Galatasaray, kaybetmesi durumunda şampiyonluğu da kaybedeceği maçta yabancı tercihini, Nevriye’nin forma giymeye başlamasının verdiği güvenle Fowles’tan değil, Torrens’ten yana kullandı. Bu tercihin ödülünü de aldı. Çünkü hem Nevriye, hem de Torrens, kendilerinden bekleneni fazlasıyla sahaya yansıttı.
Özellikle Torrens, birbirini artık iyi tanıyan, yapacakları her hamleyi önceden kestirebilen iki takım arasındaki düelloda, oyunun şeklini değiştirdi. Başa baş geçen ve Fener üstünlüğüyle geçilen ilk çeyreğin ardından İspanyol oyuncunun girişiyle art arda penetrelere başlayan, akıllı oyunu ve saha görüşüyle rakibi dağıtan Galatasaray’da boyalı alan üretkenliği de fazlasıyla arttı. Boyalı alanda Wauters, Nevriye ikilisinin yüzdeli oyunları, dışarıyı da rahatlattı, özellikle Şaziye şutlarıyla rakibin tüm direncini kırdı.
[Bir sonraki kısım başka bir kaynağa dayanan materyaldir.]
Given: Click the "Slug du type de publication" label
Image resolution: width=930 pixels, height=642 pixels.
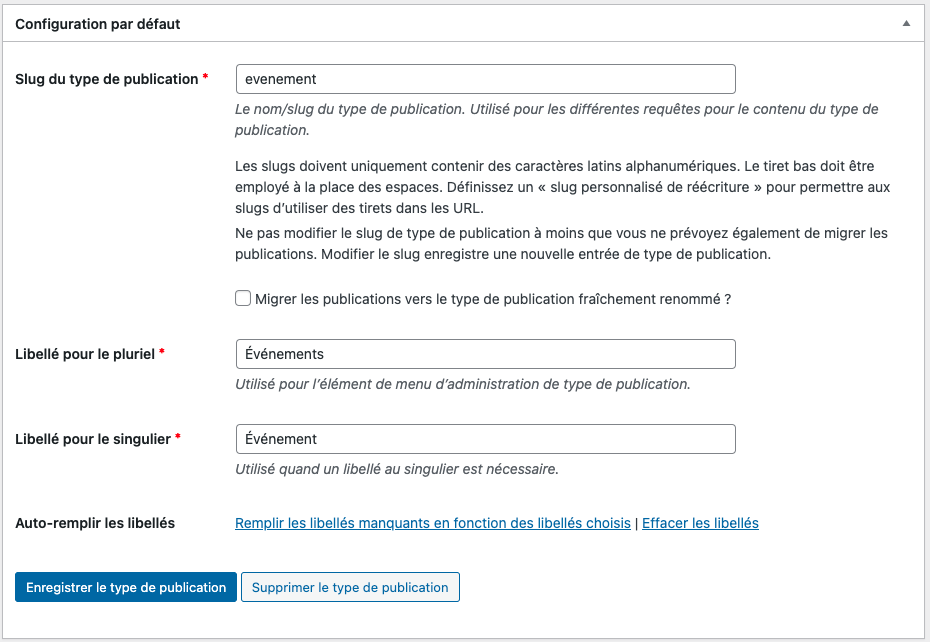Looking at the screenshot, I should (107, 79).

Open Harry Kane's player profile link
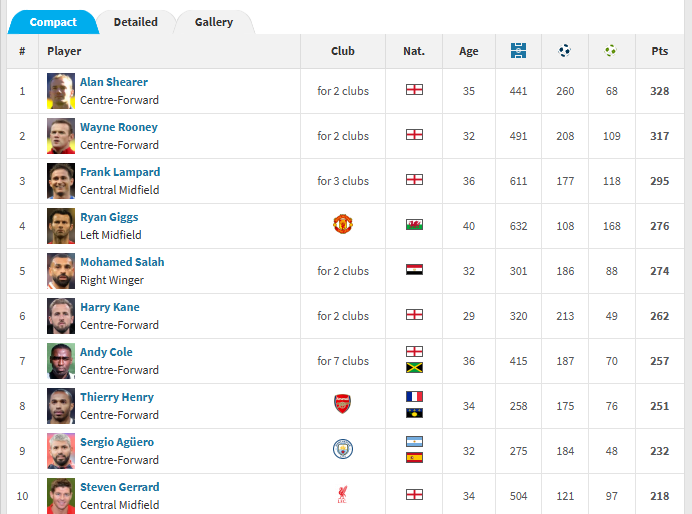[110, 307]
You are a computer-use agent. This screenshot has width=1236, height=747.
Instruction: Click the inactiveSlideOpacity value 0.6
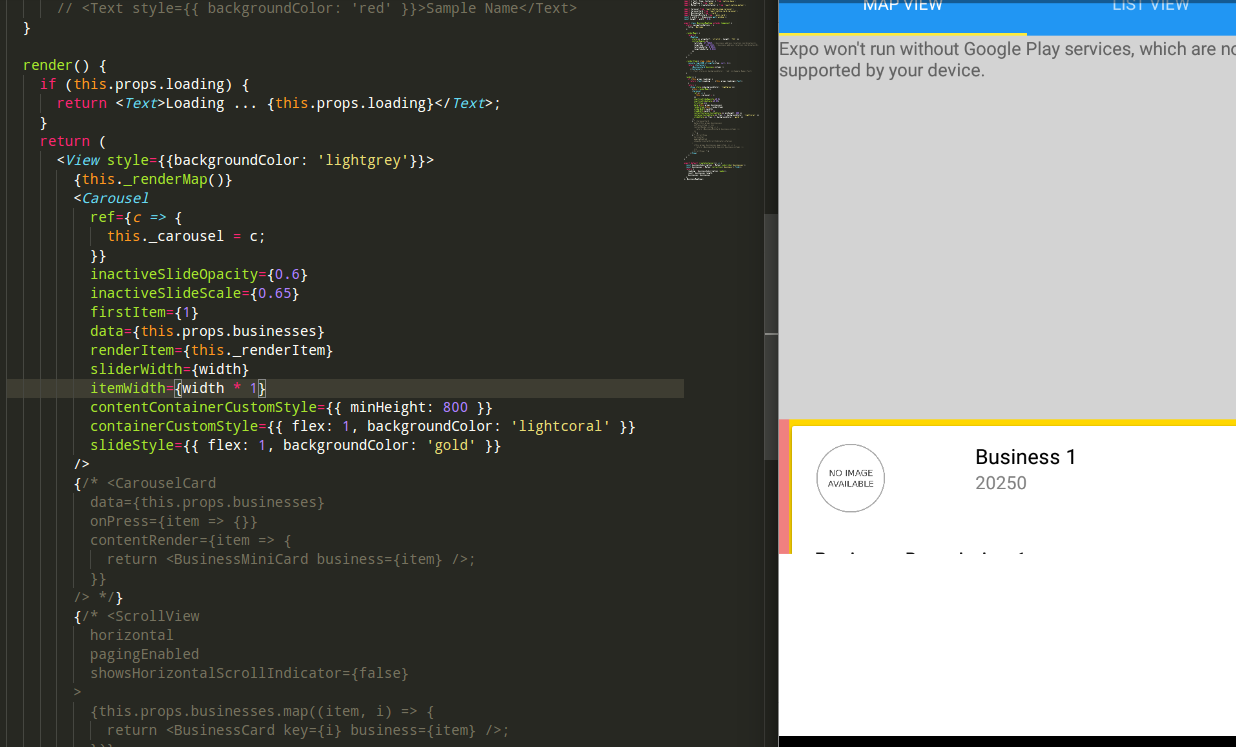pyautogui.click(x=286, y=274)
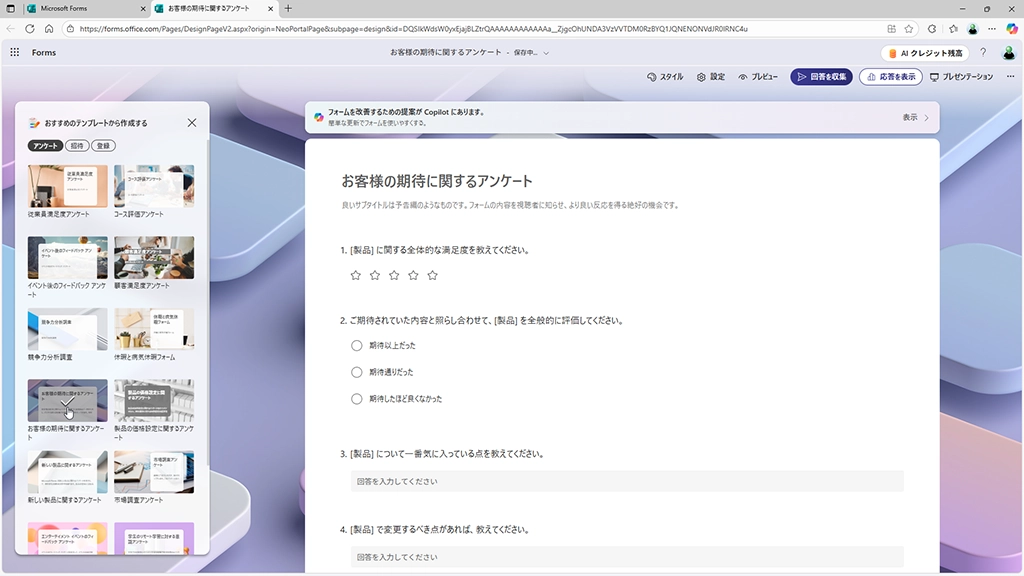Click the help question mark icon

(983, 52)
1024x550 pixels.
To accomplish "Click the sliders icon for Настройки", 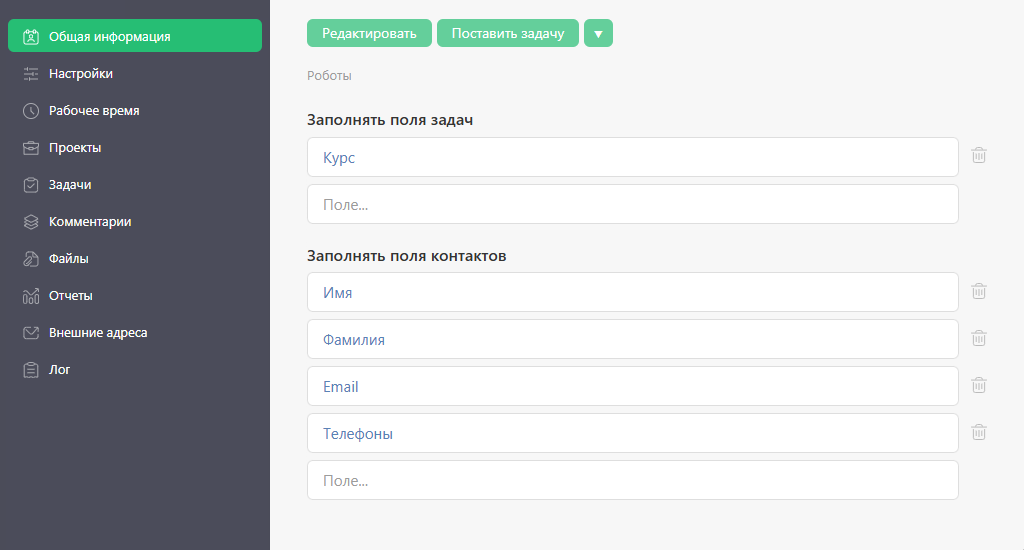I will (x=31, y=74).
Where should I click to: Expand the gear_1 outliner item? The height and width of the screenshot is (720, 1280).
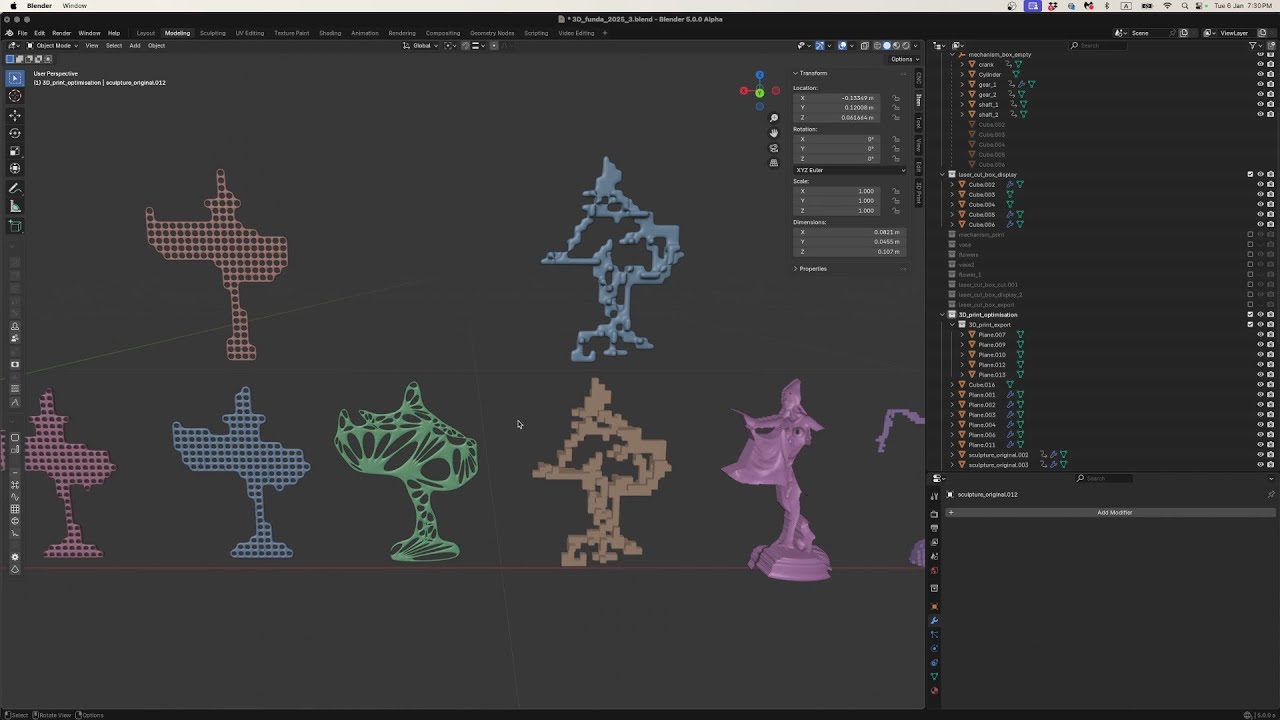[962, 84]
Fenerbahçe adına, pota altını sadece 2. yarının başında Verameyenka iyi kullanmaya başlamıştı ki, Ekrem Memnun’un alan savunması, onun da hızını kesmeyi başardı. Fenerbahçe için artık galibiyeti getirecek tek etken dışarıdan gelecek katkıydı ama ne Birsel, ne Esmeral, ne de Pondexter, bir önceki maçı kendilerine kazandıran üç sayılık atış performansına yaklaştı. Sadece şut da değildi aslında Fenerbahçe kısalarının sıkıntısı, öyle kritik anlarda o kadar basit top kayıpları yapıldı ki, maça çok iştahlı çıkan Galatasaray da bunu fırsata çevirmekte zorlanmadı.
Performansların her maç değiştiği seride artık tek bir maç kaldı. İki takımın da hata lüksü yok, kazanmak isteyen maksimumla oynamalı. Galatasaray, yabancı hakkını Torrens’ten yana kullanmanın avantajını yine yaşayacak. Ancak Fenerbahçe’nin de çok önemli kozları var. Sarı-lacivertli ekibin yıldızları, eminim ki bir daha dünkü kadar kötü oynamaz. Bir de taraftar avantajı var tabii. Kimse onu da bir kenara atamaz. Yani pazar günü nefesleri kesecek bir final var, şimdiden söyleyelim; bu maç kaçmaz.